Sementara itu, dari dalam negeri, saham-saham konglomerasi dinilai menjadi penopang utama IHSG. Aksi korporasi seperti merger & akuisisi (M&A), rights issue, dan ekspansi bisnis dipandang mampu memberikan dorongan likuiditas maupun sentimen positif terhadap saham-saham terkait.
Di sisi lain, dia menyatakan surplus neraca perdagangan Indonesia yang konsisten meningkat bisa menjadi bantalan fundamental IHSG. Namun, konsistensi kinerja ekspor menjadi faktor kunci.
Lebih lanjut, pelemahan IHSG hari ini terjadi di tengah rilis sejumlah indikator ekonomi domestik yang menunjukkan sinyal campuran. Di satu sisi, Indonesia masih didukung oleh surplus perdagangan yang solid, tetapi di sisi lain tantangan muncul dari sektor manufaktur yang kembali tertekan.
Kendati demikian, terdapat secercah harapan bahwa kinerja IHSG bisa berbalik menjadi penguatan pada penghujung 2025. Analis menilai, saham-saham yang bergerak di bidang bahan baku hingga energi terbarukan bakal menjadi pendorong kinerja indeks.
Investment Analyst Infovesta Kapital Advisori Ekky Topan memproyeksikan, IHSG akan terparkir pada area 7.622 di akhir semester II/2025.
Alasannya, IHSG bakal didorong oleh sejumlah faktor pendorong yang mulai terlihat sejak pertengahan tahun, terutama bagi sektor-sektor yang mendapatkan benefit dari sentimen domestik dan global.
“Sektor bahan baku seperti emas dan nikel berpotensi menjadi kontributor utama, didukung oleh tren harga komoditas serta dorongan dari agenda hilirisasi pemerintah,” kata Ekky saat dihubungi, Rabu (2/7/2025).

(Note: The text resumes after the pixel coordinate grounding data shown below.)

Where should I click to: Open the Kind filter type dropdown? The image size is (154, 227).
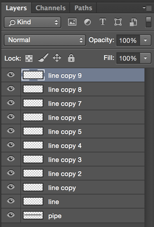32,22
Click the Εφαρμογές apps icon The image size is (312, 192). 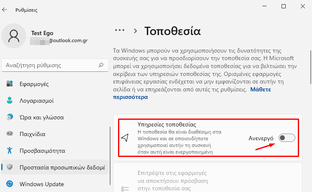(x=10, y=83)
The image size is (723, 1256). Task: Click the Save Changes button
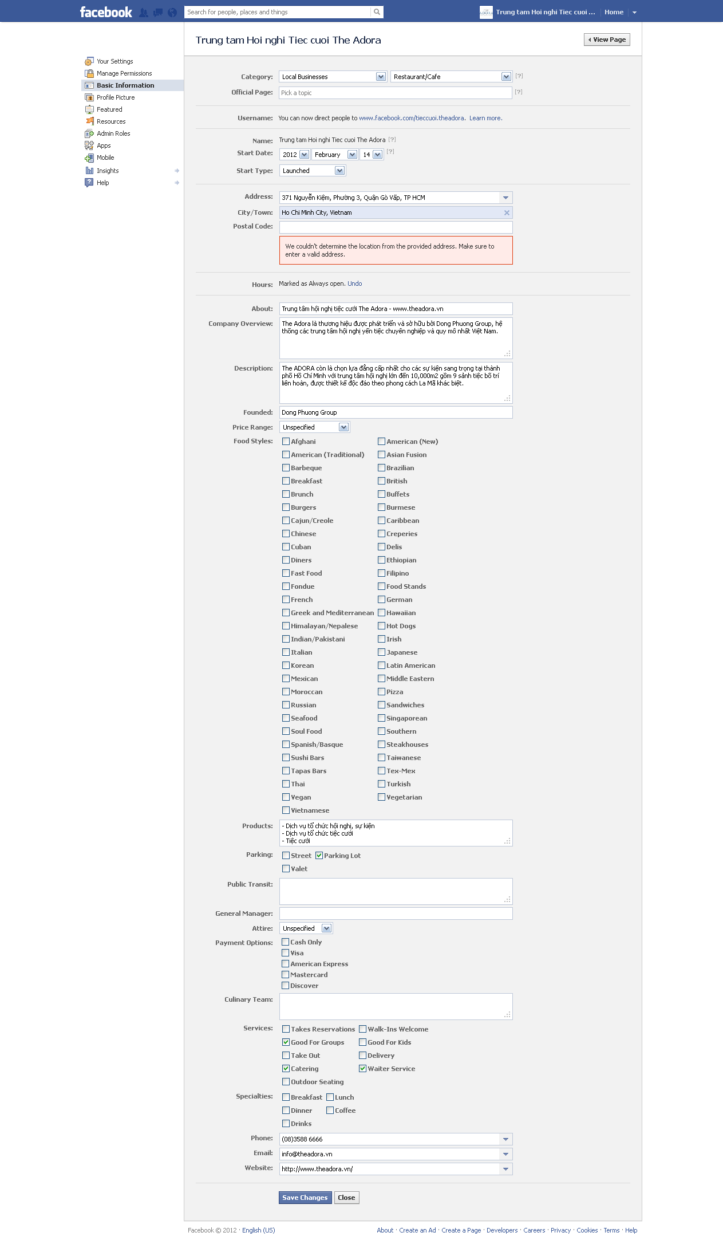305,1198
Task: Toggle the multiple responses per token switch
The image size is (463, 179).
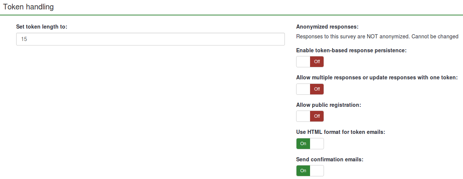Action: 310,89
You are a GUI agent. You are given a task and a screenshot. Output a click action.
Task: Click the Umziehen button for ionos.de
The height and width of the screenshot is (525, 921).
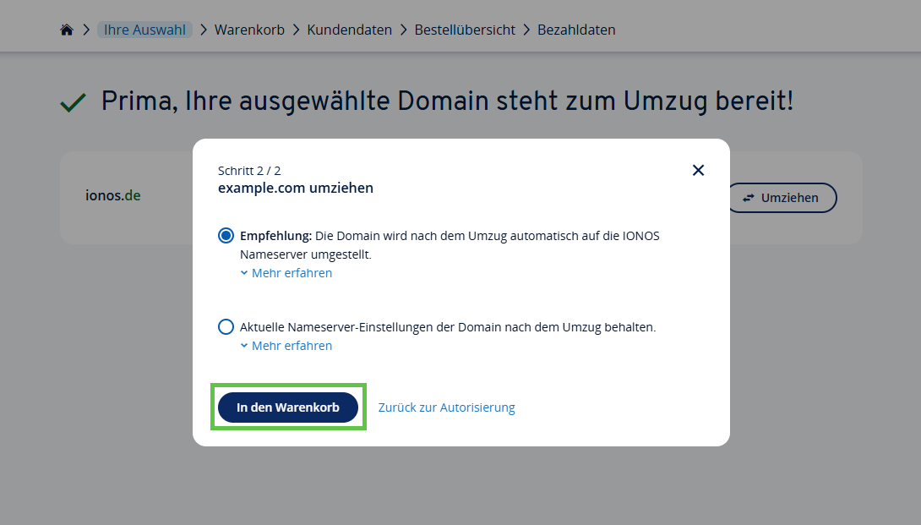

Selain sektor bahan baku, emiten-emiten yang bergerak di bidang energi terbarukan juga dinilai bakal mendapatkan sentimen positif dari kebijakan pemerintah terhadap pembangunan berkelanjutan. Bahkan, sektor ini dinilai dapat memberikan penguatan jangka menengah–panjang terhadap IHSG.
Terlebih lagi, jika kekhawatiran global terhadap perang Israel–Iran dan tarif AS benar-benar mereda, serta terdapat penurunan suku bunga, maka sektor perbankan dan properti turut berpotensi menjadi pendorong penguatan indeks.
"Sektor-sektor ini sangat sensitif terhadap arah suku bunga dan tren likuiditas, sehingga menjadi kandidat pemulihan yang cukup menjanjikan ketika kondisi makro mulai kondusif," katanya.